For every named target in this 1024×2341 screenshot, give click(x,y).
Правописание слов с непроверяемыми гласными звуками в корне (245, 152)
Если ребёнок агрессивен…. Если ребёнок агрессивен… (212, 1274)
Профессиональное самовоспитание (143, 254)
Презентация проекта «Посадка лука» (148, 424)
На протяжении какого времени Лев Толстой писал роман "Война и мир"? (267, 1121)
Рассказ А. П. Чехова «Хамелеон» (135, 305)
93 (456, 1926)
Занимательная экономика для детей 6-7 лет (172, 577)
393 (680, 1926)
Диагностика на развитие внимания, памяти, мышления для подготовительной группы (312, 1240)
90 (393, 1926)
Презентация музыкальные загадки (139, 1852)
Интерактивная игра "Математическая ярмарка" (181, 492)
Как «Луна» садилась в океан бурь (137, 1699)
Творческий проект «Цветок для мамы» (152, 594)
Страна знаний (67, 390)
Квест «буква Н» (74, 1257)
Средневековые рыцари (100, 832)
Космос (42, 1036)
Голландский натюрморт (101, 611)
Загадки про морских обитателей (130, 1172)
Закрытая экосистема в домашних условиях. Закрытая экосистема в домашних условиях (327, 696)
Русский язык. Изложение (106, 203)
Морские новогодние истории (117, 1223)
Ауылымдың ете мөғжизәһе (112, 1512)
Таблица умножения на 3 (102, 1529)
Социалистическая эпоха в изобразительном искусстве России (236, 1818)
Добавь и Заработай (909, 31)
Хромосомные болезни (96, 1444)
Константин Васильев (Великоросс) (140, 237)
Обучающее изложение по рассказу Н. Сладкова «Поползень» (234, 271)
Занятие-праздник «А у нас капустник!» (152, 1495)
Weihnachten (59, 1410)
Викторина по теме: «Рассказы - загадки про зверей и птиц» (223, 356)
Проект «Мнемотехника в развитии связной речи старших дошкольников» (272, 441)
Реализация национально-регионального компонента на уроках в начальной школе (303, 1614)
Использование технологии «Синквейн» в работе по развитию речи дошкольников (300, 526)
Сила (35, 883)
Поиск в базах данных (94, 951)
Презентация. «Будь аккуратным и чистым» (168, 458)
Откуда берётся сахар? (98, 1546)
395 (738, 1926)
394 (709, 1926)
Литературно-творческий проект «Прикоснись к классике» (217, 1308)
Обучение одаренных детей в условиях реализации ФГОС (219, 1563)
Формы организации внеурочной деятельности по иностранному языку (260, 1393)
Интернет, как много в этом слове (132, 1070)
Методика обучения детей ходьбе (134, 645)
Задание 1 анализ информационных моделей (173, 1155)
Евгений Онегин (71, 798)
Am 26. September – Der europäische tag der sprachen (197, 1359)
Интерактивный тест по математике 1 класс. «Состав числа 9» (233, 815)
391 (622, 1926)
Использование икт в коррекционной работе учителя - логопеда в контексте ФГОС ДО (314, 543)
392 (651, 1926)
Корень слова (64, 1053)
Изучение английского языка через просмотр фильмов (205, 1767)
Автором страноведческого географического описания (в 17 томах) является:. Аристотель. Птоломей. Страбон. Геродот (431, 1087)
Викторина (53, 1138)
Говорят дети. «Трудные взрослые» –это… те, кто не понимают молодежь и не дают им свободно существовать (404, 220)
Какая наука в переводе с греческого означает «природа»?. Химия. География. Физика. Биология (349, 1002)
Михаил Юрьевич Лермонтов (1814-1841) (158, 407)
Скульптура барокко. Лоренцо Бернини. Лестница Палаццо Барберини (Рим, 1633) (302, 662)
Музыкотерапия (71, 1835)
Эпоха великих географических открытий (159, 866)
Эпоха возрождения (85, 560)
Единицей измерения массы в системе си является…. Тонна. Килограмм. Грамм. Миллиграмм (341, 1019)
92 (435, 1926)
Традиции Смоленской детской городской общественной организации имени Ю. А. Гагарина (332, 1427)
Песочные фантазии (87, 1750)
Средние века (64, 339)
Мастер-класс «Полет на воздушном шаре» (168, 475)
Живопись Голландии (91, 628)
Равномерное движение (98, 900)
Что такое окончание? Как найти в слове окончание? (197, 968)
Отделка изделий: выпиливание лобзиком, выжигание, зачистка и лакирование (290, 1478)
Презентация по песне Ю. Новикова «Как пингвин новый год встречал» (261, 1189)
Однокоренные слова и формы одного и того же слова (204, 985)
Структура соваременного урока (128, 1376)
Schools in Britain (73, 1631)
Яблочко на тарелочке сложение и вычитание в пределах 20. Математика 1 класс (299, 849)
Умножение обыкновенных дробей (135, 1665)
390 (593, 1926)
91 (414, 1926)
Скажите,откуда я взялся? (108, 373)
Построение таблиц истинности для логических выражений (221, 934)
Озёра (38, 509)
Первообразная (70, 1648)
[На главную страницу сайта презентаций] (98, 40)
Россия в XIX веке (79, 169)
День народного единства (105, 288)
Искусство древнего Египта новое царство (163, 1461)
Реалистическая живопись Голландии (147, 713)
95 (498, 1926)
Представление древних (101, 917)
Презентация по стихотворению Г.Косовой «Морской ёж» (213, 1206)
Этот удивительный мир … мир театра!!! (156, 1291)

*****

*What the task requires:*
Output the records above precisely.

*Output of the task:*
For every named target in this 1024×2341 screenshot, give click(x,y).
Правописание слов с непроверяемыми гласными звуками в корне (245, 152)
Если ребёнок агрессивен…. Если ребёнок агрессивен… (212, 1274)
Профессиональное самовоспитание (143, 254)
Презентация проекта «Посадка лука» (148, 424)
На протяжении какого времени Лев Толстой писал роман "Война и мир"? (267, 1121)
Рассказ А. П. Чехова «Хамелеон» (135, 305)
93 (456, 1926)
Занимательная экономика для детей 6-7 лет (172, 577)
393 (680, 1926)
Диагностика на развитие внимания, памяти, мышления для подготовительной группы (312, 1240)
90 (393, 1926)
Презентация музыкальные загадки (139, 1852)
Интерактивная игра "Математическая ярмарка" (181, 492)
Как «Луна» садилась в океан бурь (137, 1699)
Творческий проект «Цветок для мамы» (152, 594)
Страна знаний (67, 390)
Квест «буква Н» (74, 1257)
Средневековые рыцари (100, 832)
Космос (42, 1036)
Голландский натюрморт (101, 611)
Загадки про морских обитателей (130, 1172)
Закрытая экосистема в домашних условиях. Закрытая экосистема в домашних условиях (327, 696)
Русский язык. Изложение (106, 203)
Морские новогодние истории (117, 1223)
Ауылымдың ете мөғжизәһе (112, 1512)
Таблица умножения на 3 (102, 1529)
Социалистическая эпоха в изобразительном искусстве России (236, 1818)
Добавь и Заработай (909, 31)
Хромосомные болезни (96, 1444)
Константин Васильев (Великоросс) (140, 237)
Обучающее изложение по рассказу Н. Сладкова «Поползень» (234, 271)
Занятие-праздник «А у нас капустник!» (152, 1495)
Weihnachten (59, 1410)
Викторина по теме: «Рассказы - загадки про зверей и птиц» (223, 356)
Проект «Мнемотехника в развитии связной речи старших дошкольников» (272, 441)
Реализация национально-регионального компонента на уроках в начальной школе (303, 1614)
Использование технологии «Синквейн» в работе по развитию речи дошкольников (300, 526)
Сила (35, 883)
Поиск в базах данных (94, 951)
Презентация. «Будь аккуратным и чистым» (168, 458)
Откуда берётся сахар? (98, 1546)
395 (738, 1926)
394 (709, 1926)
Литературно-творческий проект «Прикоснись к классике» (217, 1308)
Обучение одаренных детей в условиях реализации ФГОС (219, 1563)
Формы организации внеурочной деятельности по иностранному языку (260, 1393)
Интернет, как много в этом слове (132, 1070)
Методика обучения детей ходьбе (134, 645)
Задание 1 анализ информационных моделей (173, 1155)
Евгений Онегин (71, 798)
Am 26. September – Der europäische tag der sprachen (197, 1359)
Интерактивный тест по математике 1 класс. «Состав числа 9» (233, 815)
391 (622, 1926)
Использование икт в коррекционной работе учителя - логопеда в контексте ФГОС ДО (314, 543)
392 (651, 1926)
Корень слова (64, 1053)
Изучение английского языка через просмотр фильмов (205, 1767)
Автором страноведческого географического описания (в 17 томах) является:. Аристотель. Птоломей. Страбон. Геродот (431, 1087)
Викторина (53, 1138)
Говорят дети. «Трудные взрослые» –это… те, кто не понимают молодежь и не дают им свободно существовать (404, 220)
Какая наука в переводе с греческого означает «природа»?. Химия. География. Физика. Биология (349, 1002)
Михаил Юрьевич Лермонтов (1814-1841) (158, 407)
Скульптура барокко. Лоренцо Бернини. Лестница Палаццо Барберини (Рим, 1633) (302, 662)
Музыкотерапия (71, 1835)
Эпоха великих географических открытий (159, 866)
Эпоха возрождения (85, 560)
Единицей измерения массы в системе си является…. Тонна. Килограмм. Грамм. Миллиграмм (341, 1019)
92 (435, 1926)
Традиции Смоленской детской городской общественной организации имени Ю. А. Гагарина (332, 1427)
Песочные фантазии (87, 1750)
Средние века (64, 339)
Мастер-класс «Полет на воздушном шаре» (168, 475)
Живопись Голландии (91, 628)
Равномерное движение (98, 900)
Что такое окончание? Как найти в слове окончание? (197, 968)
Отделка изделий: выпиливание лобзиком, выжигание, зачистка и лакирование (290, 1478)
Презентация по песне Ю. Новикова «Как пингвин новый год встречал» (261, 1189)
Однокоренные слова и формы одного и того же слова (204, 985)
Структура соваременного урока (128, 1376)
Schools in Britain (73, 1631)
Яблочко на тарелочке сложение и вычитание в пределах 20. Математика 1 класс (299, 849)
Умножение обыкновенных дробей (135, 1665)
390 (593, 1926)
91 (414, 1926)
Скажите,откуда я взялся? (108, 373)
Построение таблиц истинности для логических выражений (221, 934)
Озёра (38, 509)
Первообразная (70, 1648)
[На главную страницу сайта презентаций] (98, 40)
Россия в XIX веке (79, 169)
День народного единства (105, 288)
Искусство древнего Египта новое царство (163, 1461)
Реалистическая живопись Голландии (147, 713)
95 (498, 1926)
Представление древних (101, 917)
Презентация по стихотворению Г.Косовой «Морской ёж» (213, 1206)
Этот удивительный мир … мир театра!!! (156, 1291)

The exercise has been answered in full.